Task goal » Put every line of the records below into a numbered list, skipping blank lines and leaving out the pictures.

━━ Entries shown ━━

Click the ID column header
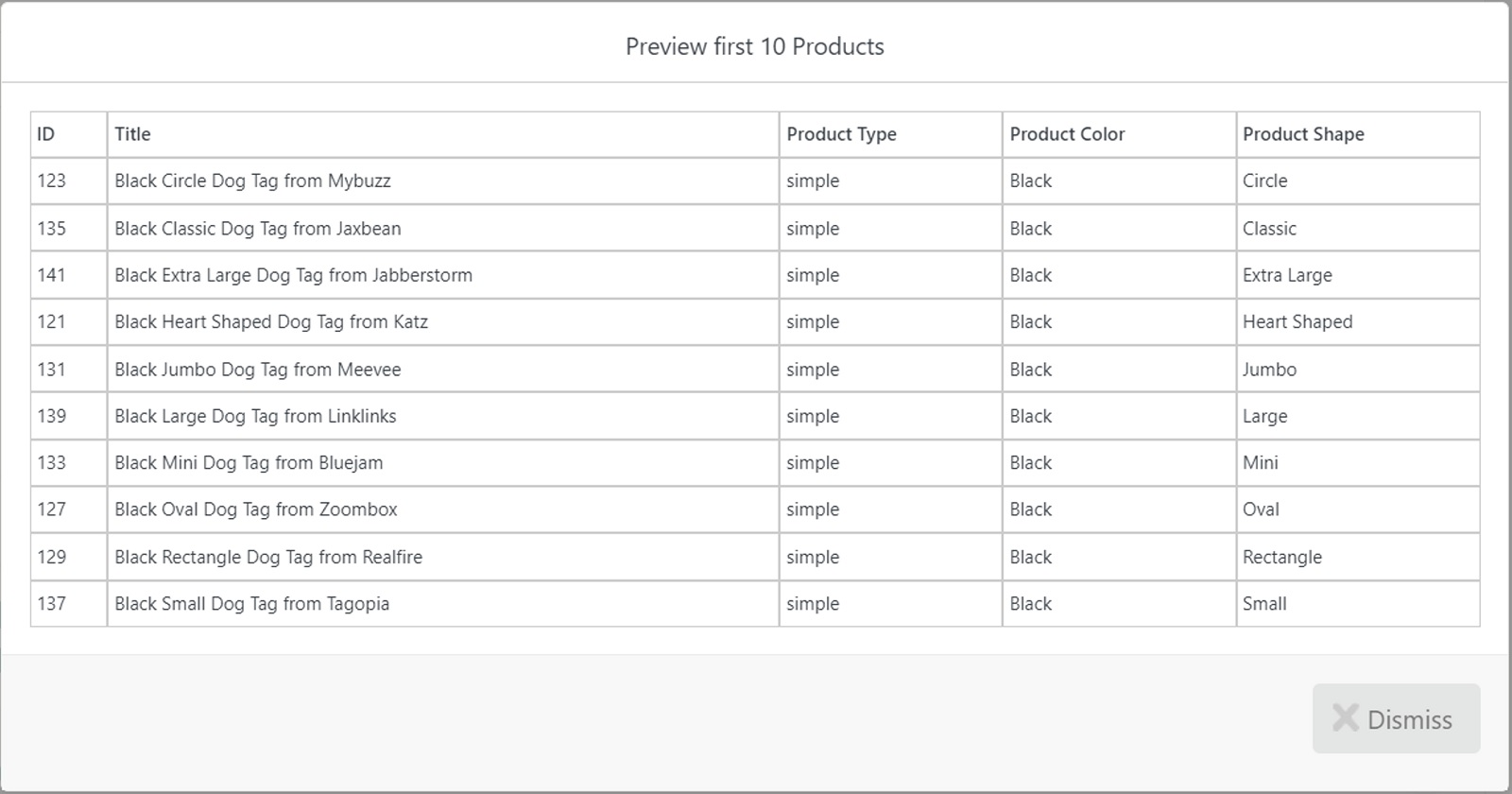Screen dimensions: 1512x794 (x=46, y=134)
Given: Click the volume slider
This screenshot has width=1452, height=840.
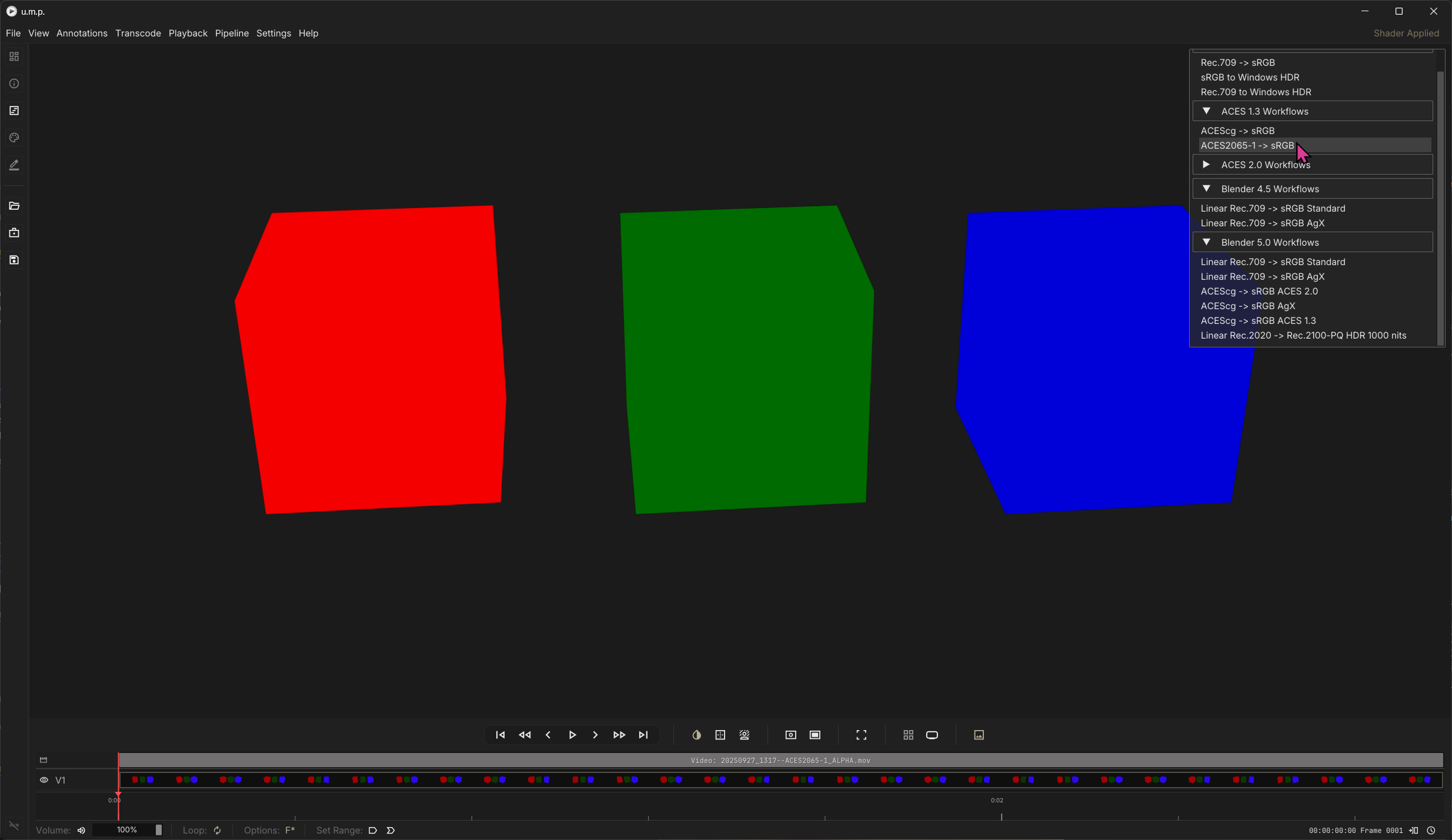Looking at the screenshot, I should pyautogui.click(x=129, y=830).
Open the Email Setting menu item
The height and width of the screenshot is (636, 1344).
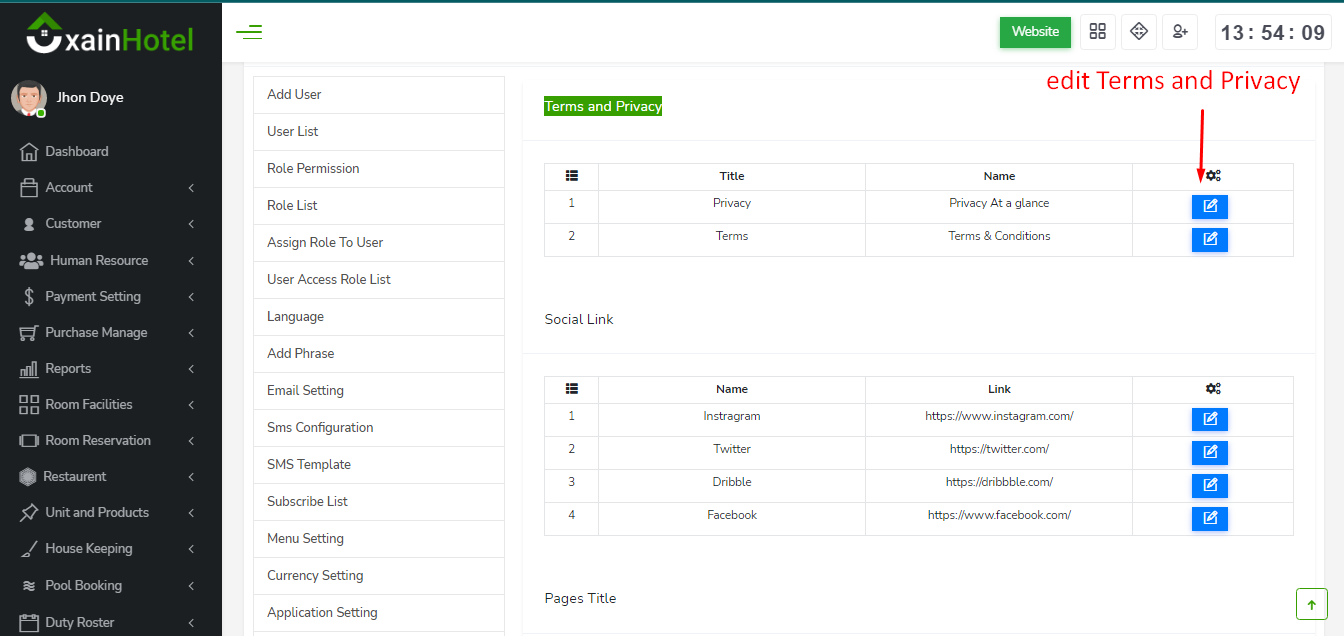(305, 391)
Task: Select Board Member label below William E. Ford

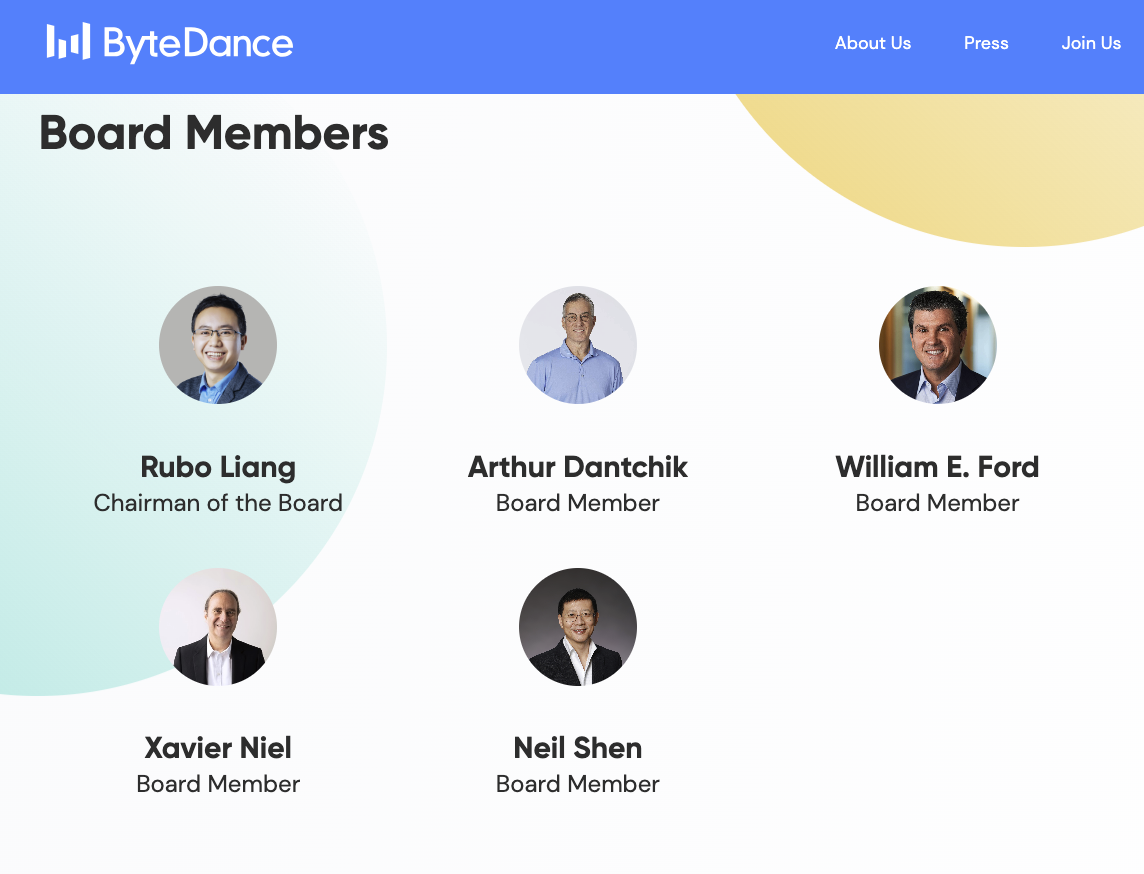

━━━

Output for this exercise »
1. Click the ID column header
2. Screen dimensions: 1512x794 (x=46, y=134)
3. Given: Click the volume slider
4. This screenshot has width=1452, height=840.
5. Looking at the screenshot, I should pyautogui.click(x=129, y=830).
6. Open the Email Setting menu item
7. The height and width of the screenshot is (636, 1344).
8. (305, 391)
9. Task: Select Board Member label below William E. Ford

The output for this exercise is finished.